To get your Mac to clear your DNS cache, then confirm it’s cleared your cache by echoing a confirmation, enter these two commands separated by a semi-colon as shown here:
$ sudo killall -HUP mDNSResponder;say DNS cache has been flushed
Edit Your Mac Hosts File In Terminal With Nano
The steps in the previous section are easy enough, but if you want to avoid copying the hosts file you can edit it directly in Terminal using the UNIX Nano Text Editor, which is built into macOS.
To get started, launch Terminal, type the following command, and press Return. As with all sudo commands, you’ll need to also enter your admin password to execute it:
$ sudo nano /private/etc/hosts
You’ll now see the hosts file open in the Nano editor or vim or another editor of your choice. To navigate and edit the file in Nano, use the arrow keys on your keyboard.

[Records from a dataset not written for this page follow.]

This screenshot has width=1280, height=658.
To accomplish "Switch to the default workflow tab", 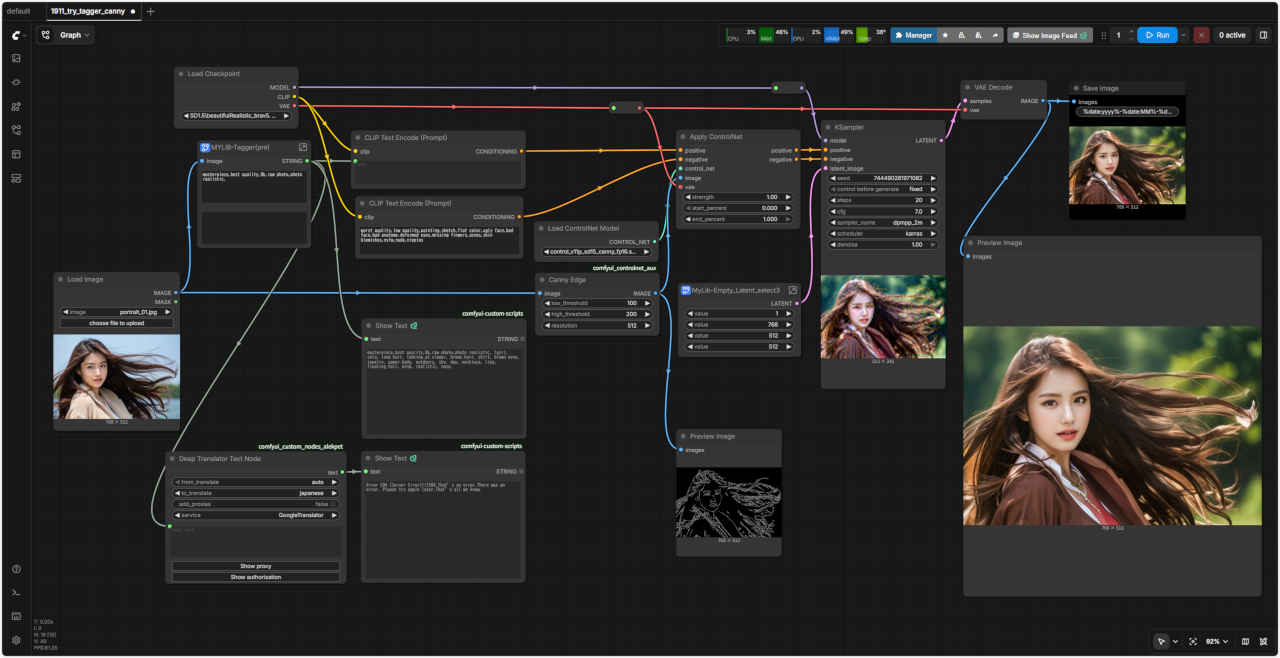I will (19, 11).
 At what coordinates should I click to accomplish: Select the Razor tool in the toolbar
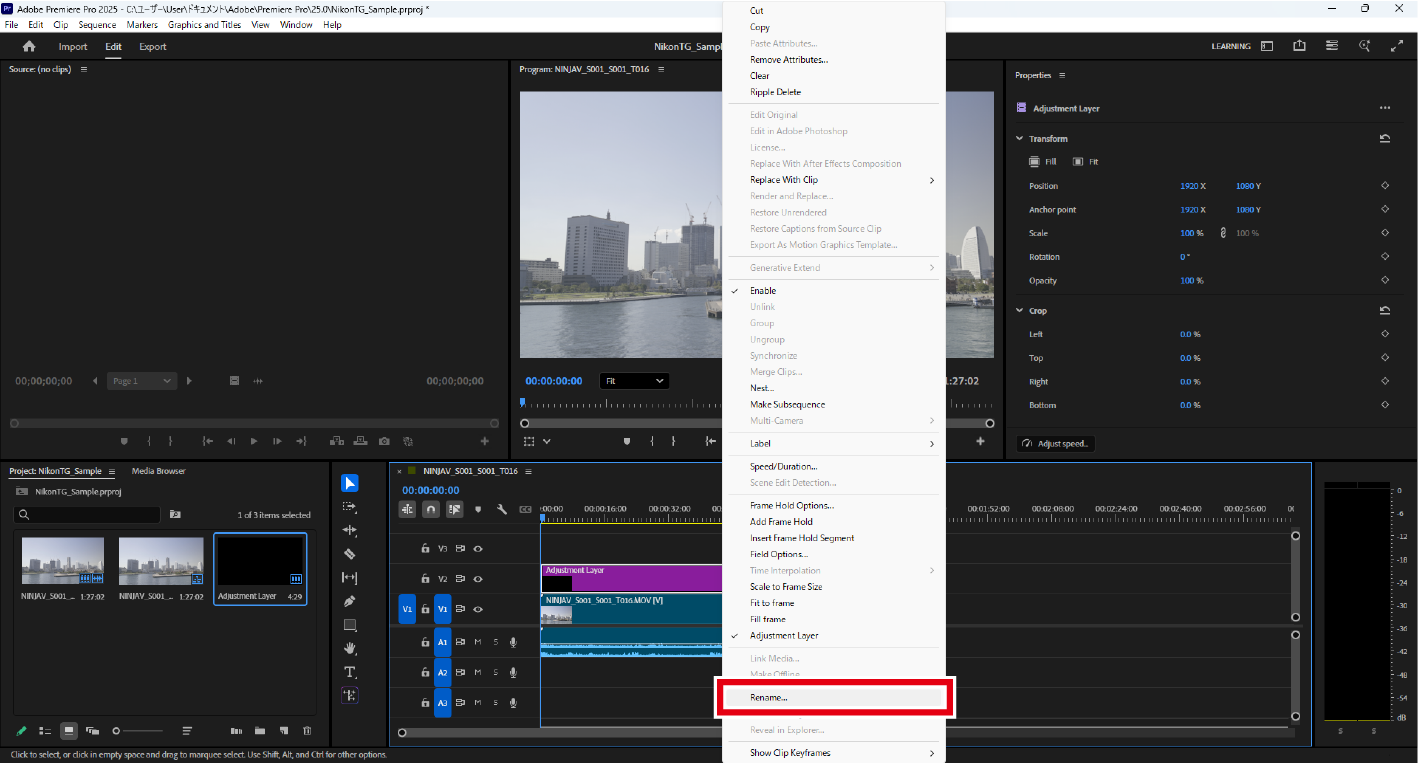(x=350, y=553)
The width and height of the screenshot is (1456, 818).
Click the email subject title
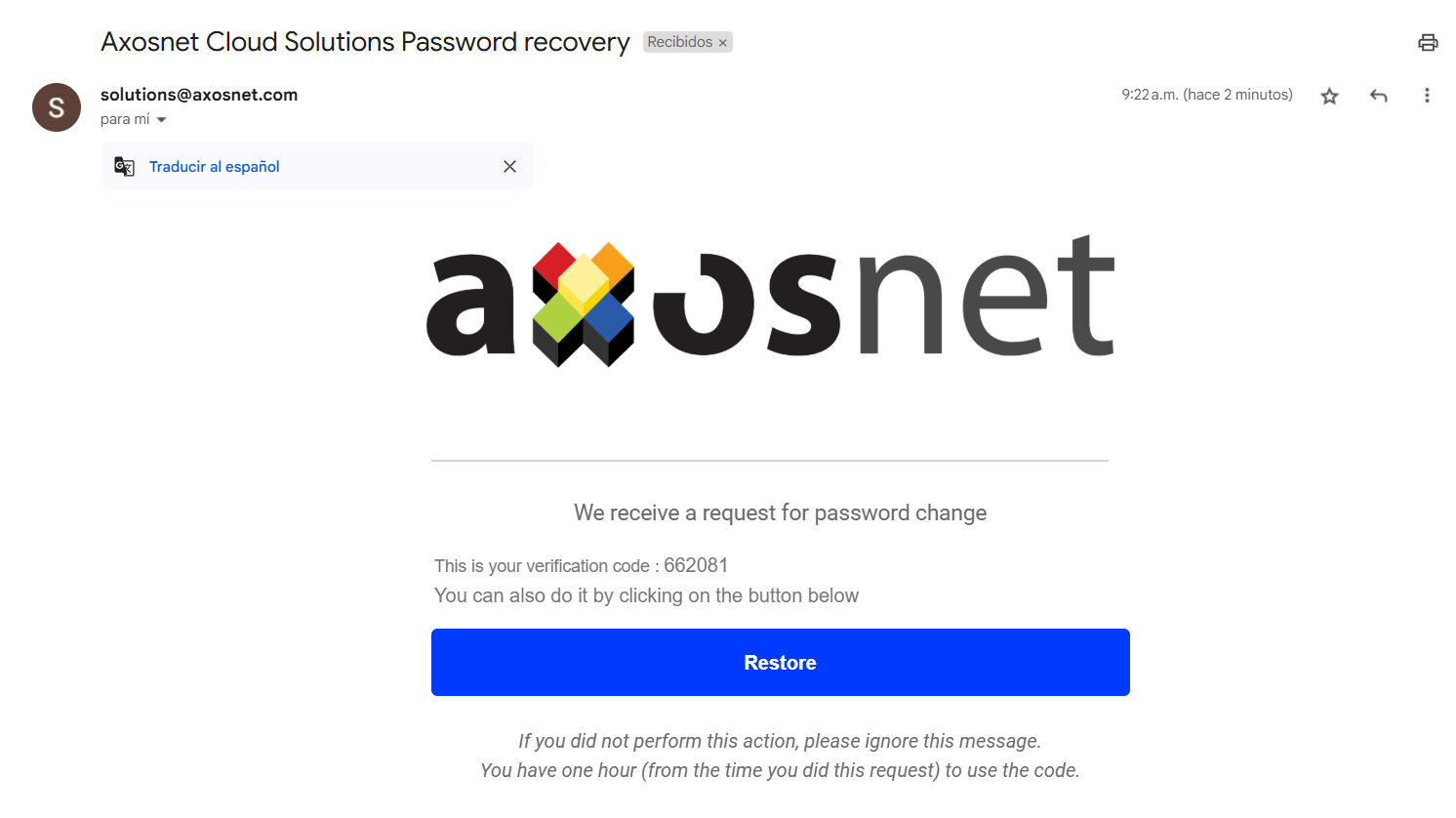(x=365, y=42)
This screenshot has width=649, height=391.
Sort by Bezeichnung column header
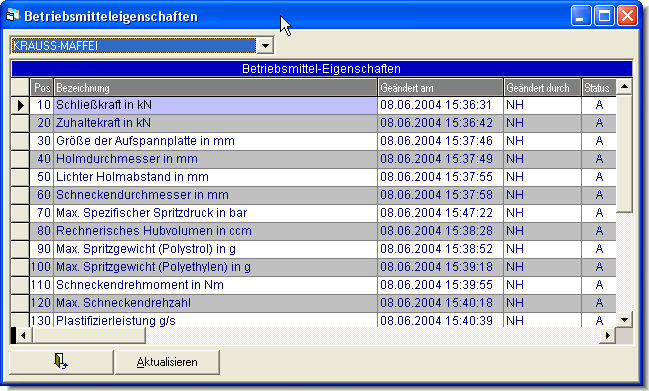[x=215, y=87]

Just as we did with the TextEdit method, above, we can add, edit, or remove hostname mappings at will. Because we launched Nano using sudo, any changes will be authenticated and saved directly to the original hosts file, without the need to copy it outside of its home directory.
When you’re done making changes, press Control-X to exit the editor, Y to save, and Return to overwrite the existing hosts file.
As we mentioned earlier, make sure to flush your DNS cache if you notice that your new mappings aren’t working properly.
Our examples mentioned blocking and redirecting distracting sites in a work environment but you can also use these steps to manually block access to malicious websites and, of course, other uses as well.
If you ever make a mistake and you’re not sure how to fix it, you can always restore the default hosts file contents by using one of the methods above to enter the following default information:
# Host Database
# localhost is used to configure the loopback interface
# when the system is booting. Do not change this entry.